The issue that the linear predictor can take the parameter outside its admissable range is real, but not limited to this case (common examples are seen when using the identity link with Poisson or Gamma GLMs). If the data stay away from the problem area that shouldn't necessarily pose any real difficulty.
However, the two link functions don't correspond exactly, and so they literally fit different models (unless $p$ is very small throughout, in which case there's no real distinction in practice). As such, for particular applications, it's quite possible that one link function is more suitable than another, at least over the range where data are observed.
Further, in some cases, ease of interpretation may be more useful than quality of fit; if the log link fits with some theoretical understanding, for example, it may be preferable.
However, you're quite right that it's not at all difficult to convert predictions of $\text{logit}(p)$ into predictions of $p$ or $\log(p)$ so if the main reason seems to be discomfort with the $\text{logit}$ function it would seem a somewhat poor reason to avoid it. On the other hand if one were to choose log because you expected the conditional expectation of the response to be in that form, or because you wanted to explicitly model the log-mean, then it would make sense to do that.
Cons of an identity link in the case of the Poisson regression are:
- As you have mentioned, it can produce out-of-range predictions.
- You may get weird errors and warnings when attempting to fit the model, because the link permits lambda to be less than 0, but the Poisson distribution is not defined for such values.
- As Poisson regression assumes that the mean and variance are the same, when you change the link you are also changing assumptions about the variance. My experience has been that this last point is most telling.
But, ultimately this is an empirical question. Fit both models. Perform whatever checks you like. If the identity link has a lower AIC, and does as well or better on all your other checks, then run with the identity link.
In the case of the logit model vs the linear probability model (i.e., what you refer to as the identity link), the situation is a lot more straightforward. Except for some very exotic cases in econometrics (which you will find if you do a search), the logit model is better: it makes fewer assumptions and is what most people use.
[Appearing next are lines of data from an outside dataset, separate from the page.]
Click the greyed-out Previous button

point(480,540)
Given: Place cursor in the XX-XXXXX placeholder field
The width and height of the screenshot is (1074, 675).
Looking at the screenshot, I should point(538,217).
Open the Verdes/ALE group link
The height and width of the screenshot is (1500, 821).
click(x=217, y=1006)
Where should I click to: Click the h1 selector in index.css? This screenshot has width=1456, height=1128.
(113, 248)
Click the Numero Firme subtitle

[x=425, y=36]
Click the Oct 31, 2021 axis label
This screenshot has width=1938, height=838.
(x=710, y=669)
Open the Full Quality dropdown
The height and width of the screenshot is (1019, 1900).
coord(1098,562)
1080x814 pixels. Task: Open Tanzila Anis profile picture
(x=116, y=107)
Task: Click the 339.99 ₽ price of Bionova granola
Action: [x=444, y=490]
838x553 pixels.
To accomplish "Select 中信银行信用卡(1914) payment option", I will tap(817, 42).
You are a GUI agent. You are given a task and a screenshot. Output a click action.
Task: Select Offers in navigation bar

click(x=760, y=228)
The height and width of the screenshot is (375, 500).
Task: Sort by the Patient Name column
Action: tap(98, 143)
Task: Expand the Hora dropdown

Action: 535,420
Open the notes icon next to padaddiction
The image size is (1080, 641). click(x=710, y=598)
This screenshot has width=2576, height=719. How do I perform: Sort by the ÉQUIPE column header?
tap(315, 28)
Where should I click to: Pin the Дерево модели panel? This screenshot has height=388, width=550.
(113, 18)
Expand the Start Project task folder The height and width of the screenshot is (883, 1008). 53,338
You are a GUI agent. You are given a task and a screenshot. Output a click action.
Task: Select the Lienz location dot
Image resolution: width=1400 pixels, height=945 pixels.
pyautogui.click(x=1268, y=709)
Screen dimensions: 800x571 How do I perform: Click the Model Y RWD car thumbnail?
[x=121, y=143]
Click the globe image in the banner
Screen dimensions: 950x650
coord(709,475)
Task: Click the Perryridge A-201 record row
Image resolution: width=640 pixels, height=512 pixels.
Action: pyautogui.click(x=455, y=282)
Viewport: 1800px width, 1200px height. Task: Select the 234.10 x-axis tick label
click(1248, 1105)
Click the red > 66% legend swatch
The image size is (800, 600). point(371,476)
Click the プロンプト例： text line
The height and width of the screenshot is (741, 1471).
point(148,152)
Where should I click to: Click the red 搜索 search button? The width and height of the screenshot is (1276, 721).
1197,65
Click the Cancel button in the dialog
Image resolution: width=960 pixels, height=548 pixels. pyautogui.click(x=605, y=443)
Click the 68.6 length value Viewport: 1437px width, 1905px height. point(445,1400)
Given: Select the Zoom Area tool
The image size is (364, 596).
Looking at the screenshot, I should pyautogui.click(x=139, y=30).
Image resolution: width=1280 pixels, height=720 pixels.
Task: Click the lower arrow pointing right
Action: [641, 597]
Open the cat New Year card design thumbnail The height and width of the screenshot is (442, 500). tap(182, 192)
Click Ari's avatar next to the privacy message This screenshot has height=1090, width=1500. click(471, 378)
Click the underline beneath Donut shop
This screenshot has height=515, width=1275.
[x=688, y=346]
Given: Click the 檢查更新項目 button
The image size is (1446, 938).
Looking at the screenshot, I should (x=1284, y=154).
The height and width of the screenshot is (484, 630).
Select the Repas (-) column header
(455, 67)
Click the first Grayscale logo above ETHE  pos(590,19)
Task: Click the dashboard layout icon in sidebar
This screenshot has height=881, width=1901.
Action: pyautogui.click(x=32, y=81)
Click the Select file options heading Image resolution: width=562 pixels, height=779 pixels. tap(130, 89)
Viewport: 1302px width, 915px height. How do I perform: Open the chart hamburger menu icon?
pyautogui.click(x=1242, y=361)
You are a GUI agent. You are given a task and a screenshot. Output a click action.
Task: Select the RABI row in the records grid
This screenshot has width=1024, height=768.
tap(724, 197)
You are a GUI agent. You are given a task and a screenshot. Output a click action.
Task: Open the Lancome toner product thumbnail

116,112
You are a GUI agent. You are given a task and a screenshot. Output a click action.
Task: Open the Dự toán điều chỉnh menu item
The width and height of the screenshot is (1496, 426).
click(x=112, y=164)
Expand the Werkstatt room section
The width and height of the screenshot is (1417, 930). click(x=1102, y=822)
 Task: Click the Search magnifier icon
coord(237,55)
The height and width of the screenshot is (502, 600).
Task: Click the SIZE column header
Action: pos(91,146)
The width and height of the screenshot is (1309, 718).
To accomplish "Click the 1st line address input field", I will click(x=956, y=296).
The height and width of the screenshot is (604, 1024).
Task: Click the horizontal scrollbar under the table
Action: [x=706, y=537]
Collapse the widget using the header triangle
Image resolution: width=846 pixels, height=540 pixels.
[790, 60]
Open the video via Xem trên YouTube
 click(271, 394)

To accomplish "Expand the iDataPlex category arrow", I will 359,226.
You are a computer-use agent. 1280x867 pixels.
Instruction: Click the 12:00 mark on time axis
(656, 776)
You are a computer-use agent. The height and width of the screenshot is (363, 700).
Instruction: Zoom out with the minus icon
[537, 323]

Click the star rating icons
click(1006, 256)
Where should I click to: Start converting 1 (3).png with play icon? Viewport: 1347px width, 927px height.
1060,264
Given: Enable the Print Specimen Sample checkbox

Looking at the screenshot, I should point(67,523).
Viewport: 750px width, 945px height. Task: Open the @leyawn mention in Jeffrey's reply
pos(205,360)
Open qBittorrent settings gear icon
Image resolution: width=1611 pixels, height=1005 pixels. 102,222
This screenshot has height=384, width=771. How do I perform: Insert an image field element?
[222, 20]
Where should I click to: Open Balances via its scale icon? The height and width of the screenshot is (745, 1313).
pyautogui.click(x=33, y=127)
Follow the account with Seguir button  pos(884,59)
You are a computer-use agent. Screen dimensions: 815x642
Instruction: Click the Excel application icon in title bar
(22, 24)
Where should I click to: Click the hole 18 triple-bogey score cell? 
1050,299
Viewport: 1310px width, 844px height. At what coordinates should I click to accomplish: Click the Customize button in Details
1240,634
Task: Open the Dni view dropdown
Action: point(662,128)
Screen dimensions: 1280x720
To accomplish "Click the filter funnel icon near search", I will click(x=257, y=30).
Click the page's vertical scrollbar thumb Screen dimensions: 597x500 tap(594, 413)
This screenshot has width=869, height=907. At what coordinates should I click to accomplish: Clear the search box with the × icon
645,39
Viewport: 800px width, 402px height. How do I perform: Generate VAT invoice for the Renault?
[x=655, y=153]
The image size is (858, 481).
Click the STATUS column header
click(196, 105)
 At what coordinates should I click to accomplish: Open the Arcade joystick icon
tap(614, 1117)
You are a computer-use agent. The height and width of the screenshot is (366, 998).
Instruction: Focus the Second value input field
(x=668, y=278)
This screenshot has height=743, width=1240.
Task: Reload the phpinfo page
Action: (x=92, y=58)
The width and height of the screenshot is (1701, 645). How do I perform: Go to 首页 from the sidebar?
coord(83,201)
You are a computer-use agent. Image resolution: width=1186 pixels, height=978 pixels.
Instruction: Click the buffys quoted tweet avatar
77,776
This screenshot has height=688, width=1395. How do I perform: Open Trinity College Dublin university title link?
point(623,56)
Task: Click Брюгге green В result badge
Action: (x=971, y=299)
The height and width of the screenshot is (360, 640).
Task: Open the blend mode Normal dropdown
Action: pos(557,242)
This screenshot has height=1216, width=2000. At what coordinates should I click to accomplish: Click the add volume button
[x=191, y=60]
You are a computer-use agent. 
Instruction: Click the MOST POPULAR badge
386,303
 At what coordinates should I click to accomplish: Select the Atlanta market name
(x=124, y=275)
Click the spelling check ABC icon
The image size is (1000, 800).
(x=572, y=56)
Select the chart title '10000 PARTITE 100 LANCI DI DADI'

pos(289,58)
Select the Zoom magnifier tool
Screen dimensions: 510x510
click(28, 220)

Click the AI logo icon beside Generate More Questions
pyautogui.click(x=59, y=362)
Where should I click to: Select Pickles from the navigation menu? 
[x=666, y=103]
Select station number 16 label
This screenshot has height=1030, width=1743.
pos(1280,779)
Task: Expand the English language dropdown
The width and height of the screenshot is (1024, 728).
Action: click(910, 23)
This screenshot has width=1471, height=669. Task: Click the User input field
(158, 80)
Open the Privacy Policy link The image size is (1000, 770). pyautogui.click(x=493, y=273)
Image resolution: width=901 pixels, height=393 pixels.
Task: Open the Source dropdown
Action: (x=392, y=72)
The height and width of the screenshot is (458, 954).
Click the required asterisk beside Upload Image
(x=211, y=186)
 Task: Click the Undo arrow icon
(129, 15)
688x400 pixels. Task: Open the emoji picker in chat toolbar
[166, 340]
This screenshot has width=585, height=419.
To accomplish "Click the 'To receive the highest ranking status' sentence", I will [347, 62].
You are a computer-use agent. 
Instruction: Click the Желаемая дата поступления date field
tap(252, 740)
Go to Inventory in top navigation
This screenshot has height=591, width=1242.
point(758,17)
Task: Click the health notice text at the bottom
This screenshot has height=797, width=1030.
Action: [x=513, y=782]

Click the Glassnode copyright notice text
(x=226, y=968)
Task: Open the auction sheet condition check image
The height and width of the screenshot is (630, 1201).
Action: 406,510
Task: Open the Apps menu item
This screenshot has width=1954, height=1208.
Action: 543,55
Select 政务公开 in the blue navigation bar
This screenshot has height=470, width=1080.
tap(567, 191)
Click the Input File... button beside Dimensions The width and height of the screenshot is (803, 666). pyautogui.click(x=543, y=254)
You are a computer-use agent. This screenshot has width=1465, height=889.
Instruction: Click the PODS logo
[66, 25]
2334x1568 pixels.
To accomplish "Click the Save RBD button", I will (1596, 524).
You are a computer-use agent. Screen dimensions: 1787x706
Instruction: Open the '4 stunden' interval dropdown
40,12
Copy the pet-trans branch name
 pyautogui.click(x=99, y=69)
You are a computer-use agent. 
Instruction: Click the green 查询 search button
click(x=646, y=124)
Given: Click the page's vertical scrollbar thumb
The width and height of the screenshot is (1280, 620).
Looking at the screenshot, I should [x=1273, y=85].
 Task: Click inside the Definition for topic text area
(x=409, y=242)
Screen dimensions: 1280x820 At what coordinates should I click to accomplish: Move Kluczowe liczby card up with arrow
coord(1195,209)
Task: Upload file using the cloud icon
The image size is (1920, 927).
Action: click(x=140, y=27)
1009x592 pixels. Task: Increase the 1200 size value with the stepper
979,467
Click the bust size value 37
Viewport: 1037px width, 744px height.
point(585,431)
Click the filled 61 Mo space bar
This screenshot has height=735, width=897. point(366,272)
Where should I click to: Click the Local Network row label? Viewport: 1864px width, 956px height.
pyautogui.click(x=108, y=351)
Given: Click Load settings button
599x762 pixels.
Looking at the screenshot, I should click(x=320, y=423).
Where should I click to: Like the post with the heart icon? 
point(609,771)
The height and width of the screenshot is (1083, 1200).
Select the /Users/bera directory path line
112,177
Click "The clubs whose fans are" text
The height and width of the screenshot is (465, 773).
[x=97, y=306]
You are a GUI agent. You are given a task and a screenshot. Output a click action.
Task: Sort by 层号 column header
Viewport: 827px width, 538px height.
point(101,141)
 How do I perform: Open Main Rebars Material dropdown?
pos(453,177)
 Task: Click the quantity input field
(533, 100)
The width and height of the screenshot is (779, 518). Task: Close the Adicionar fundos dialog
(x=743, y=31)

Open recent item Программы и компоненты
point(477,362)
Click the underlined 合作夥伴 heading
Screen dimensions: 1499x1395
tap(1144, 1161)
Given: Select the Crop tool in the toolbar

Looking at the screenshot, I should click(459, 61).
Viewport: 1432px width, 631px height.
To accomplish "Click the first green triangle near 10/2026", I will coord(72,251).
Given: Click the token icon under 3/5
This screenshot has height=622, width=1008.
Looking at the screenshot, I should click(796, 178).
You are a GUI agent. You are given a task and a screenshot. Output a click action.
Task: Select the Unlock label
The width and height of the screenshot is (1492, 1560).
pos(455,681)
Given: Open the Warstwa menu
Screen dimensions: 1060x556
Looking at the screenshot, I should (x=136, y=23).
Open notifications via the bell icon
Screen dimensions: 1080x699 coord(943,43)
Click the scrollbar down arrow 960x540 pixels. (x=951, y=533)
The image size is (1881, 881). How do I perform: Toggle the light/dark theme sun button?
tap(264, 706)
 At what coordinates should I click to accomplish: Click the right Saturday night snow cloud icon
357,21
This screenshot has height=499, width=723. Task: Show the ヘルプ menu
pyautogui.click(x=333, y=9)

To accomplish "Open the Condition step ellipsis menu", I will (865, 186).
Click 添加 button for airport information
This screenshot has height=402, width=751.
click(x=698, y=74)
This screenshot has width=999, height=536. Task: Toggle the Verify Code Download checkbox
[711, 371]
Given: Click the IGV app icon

Using the linear probability model in its place would verge on being perverse.
As regards interpreting the models, if you are using R, there are two great packages that will do all the heavy lifting: effects, which is super easy to use, and zelig, which is harder to use but great if you want to make predictions.
Best Answer
The log link is a valid link function for the binomial family, but as you point out, its use may lead to numerical/convergence problems. So there is no guarantee that it will work well in any given case, although it often does.
There are multiple examples on this site, for instance Why isn't it 'wrong' to use a log link instead of a logit one when doing GLM with a binomial family? (really a dup!), What to Do When a Log-binomial Model's Convergence Fails and two simple examples that both also contain R code: Manipulating Binomial Distribution and Confidence interval on binomial effect size
If interest is in relative risk not in odds ratios this seems a natural way to go, see Relative Risk Regression in Medical Research: Models, Contrasts, Estimators, and Algorithms. But, as the question alludes to, there is multiple problems, not the least numerical, with fitting a binomial model with log link. There is now a dedicated R package on CRAN with multiple special algorithms trying to solve this numerical problems, see logbin: An R Package for Relative Risk Regression Using the Log-Binomial Model.